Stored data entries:
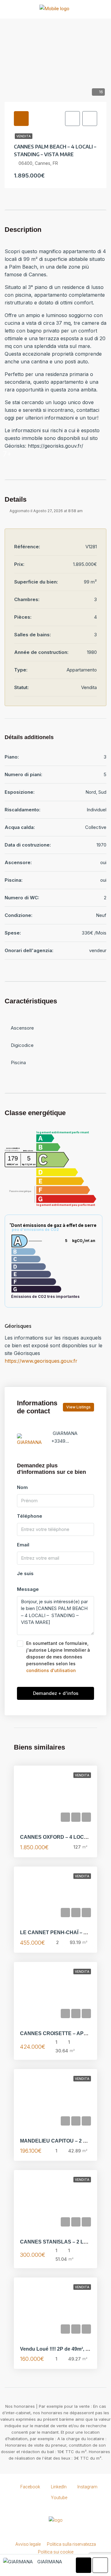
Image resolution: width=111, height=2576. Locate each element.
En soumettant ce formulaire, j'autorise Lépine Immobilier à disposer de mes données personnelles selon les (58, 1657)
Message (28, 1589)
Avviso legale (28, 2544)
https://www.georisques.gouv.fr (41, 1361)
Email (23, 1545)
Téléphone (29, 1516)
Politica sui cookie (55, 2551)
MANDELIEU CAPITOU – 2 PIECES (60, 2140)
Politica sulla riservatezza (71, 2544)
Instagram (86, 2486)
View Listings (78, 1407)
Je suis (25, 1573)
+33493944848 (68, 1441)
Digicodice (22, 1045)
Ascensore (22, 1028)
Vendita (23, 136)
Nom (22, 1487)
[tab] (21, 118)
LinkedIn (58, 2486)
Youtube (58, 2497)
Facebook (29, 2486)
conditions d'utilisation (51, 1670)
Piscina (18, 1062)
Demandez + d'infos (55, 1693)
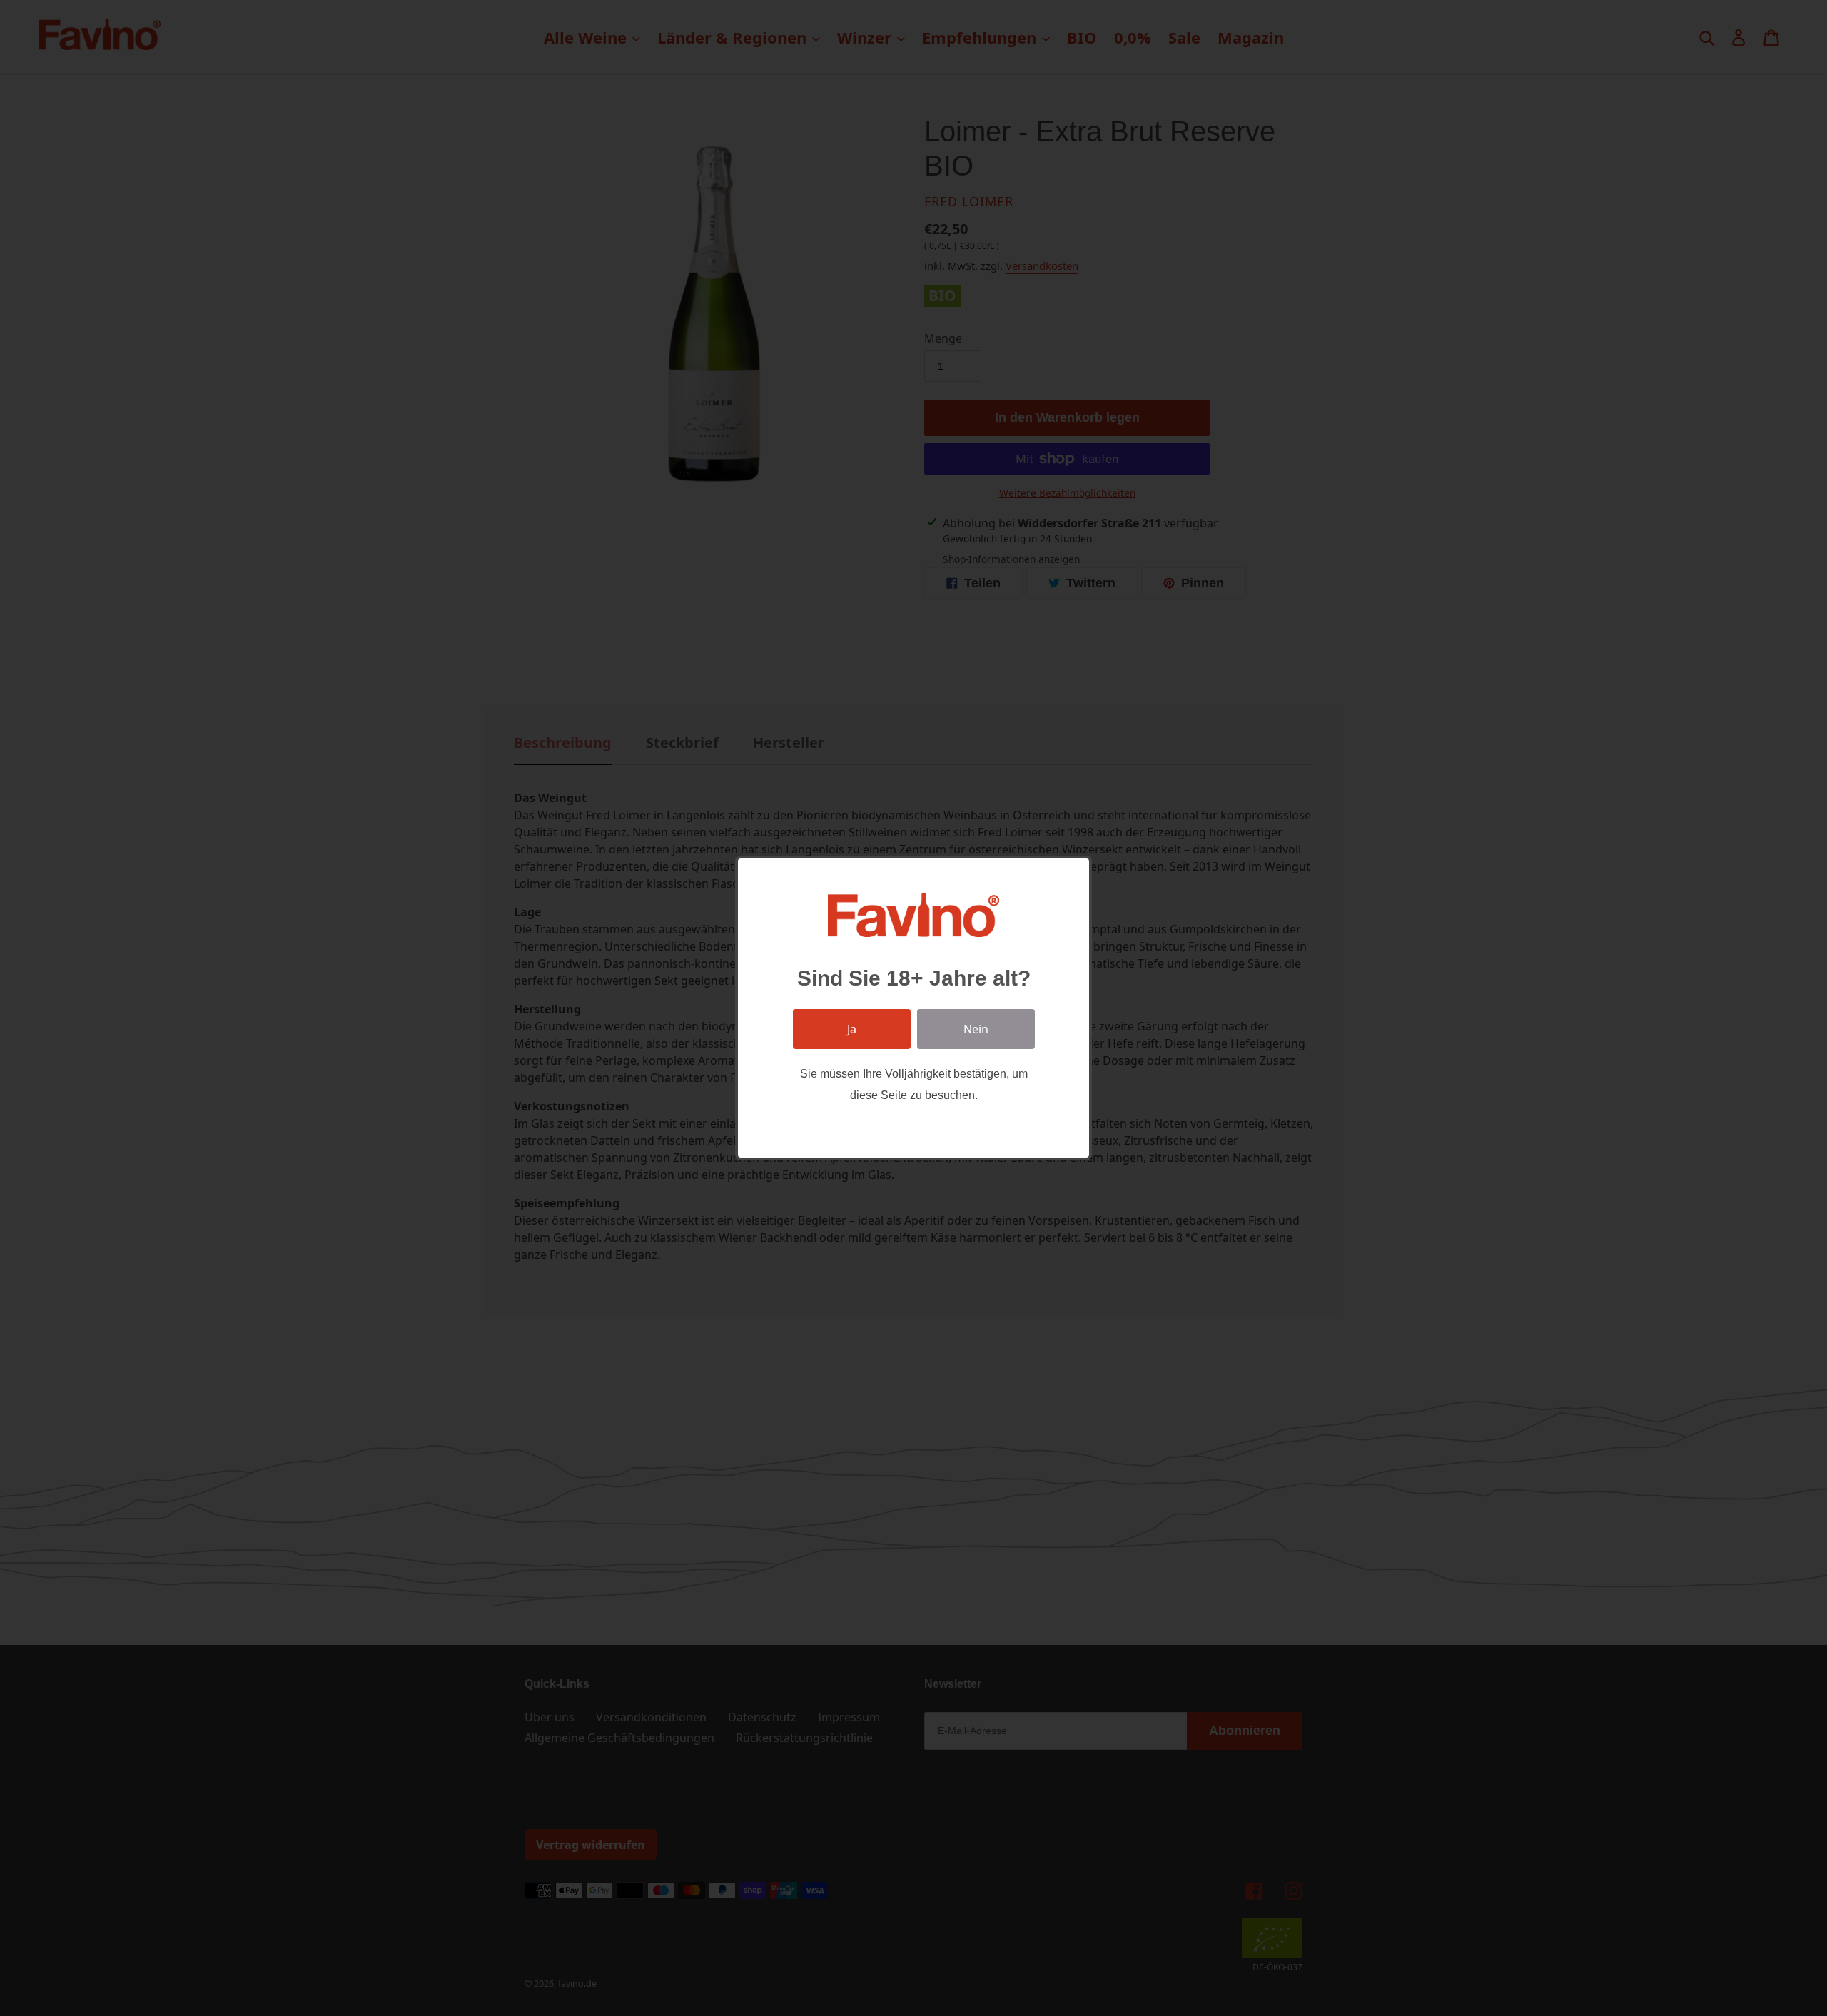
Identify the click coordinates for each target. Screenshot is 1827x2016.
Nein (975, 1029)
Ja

WHAT NEEDS TO BE DONE =>
Repeat exactly the lines above, starting at the one that contains "Digicodice (22, 1045)" and stopping at the last line of the entries, and leave out the pictures.

SOLUTION TO THIS EXERCISE =>
Digicodice (22, 1045)
Ascensore (22, 1028)
Vendita (23, 136)
Nom (22, 1487)
[tab] (21, 118)
LinkedIn (58, 2486)
Youtube (58, 2497)
Facebook (29, 2486)
conditions d'utilisation (51, 1670)
Piscina (18, 1062)
Demandez + d'infos (55, 1693)
Identify the click coordinates for each target. Screenshot is 1827x2016.
Nein (975, 1029)
Ja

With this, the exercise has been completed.